One
Goal – A Coach, A Team and the Game that Brought A Divided Town Together – Amy Bass
(Hachette Books)
There is a tired old cliché about sports being a
metaphor for life. Like almost all old clichés, they become clichés because
they tend to be true. Some of the greatest moments in sports don’t occur during
the game itself, but often after the game or off the field. Sports can divide
us in the case of rivalries and can unite us in many cases, probably most
vividly the so-called Miracle on Ice, the
1980 U.S. gold medal hockey team.
It is the commonality and the community of sports that
can best impact the social fabric of our society and break down real or
imagined barriers of race, class and background. Amy Bass does a wonderful job
of focusing on that commonality in the new book, One Goal, that tells the tale of a group of Somali immigrants and
the small town of Lewistown, Maine.
Lewistown, while it sits in a northeast coastal state
has a sense of small town, middle America about it that sits at the center of
the story of how the town and the team came together to unite around the
pursuit of their first statewide soccer championship.

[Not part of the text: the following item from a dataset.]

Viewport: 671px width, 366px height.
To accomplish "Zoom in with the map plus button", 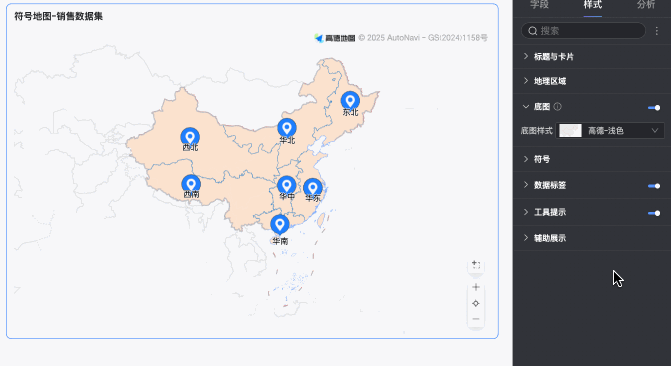I will 476,287.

With so much national focus,
often misunderstood or mischaracterized by the media on President Trump’s
approach to national security and immigration, this story could have easily drifted
off into ridiculous social commentary. Bass manages to walk a fine line and
focus on what matters in this story.
Some say it characterizes how America should work and I
can’t disagree; America and American immigration works best when immigrants
work to integrate into our society and add to the social fabric rather than try
to pull on loose threads. One Goal is
a triumphant tale that you could dub soccer’s Friday Night Lights.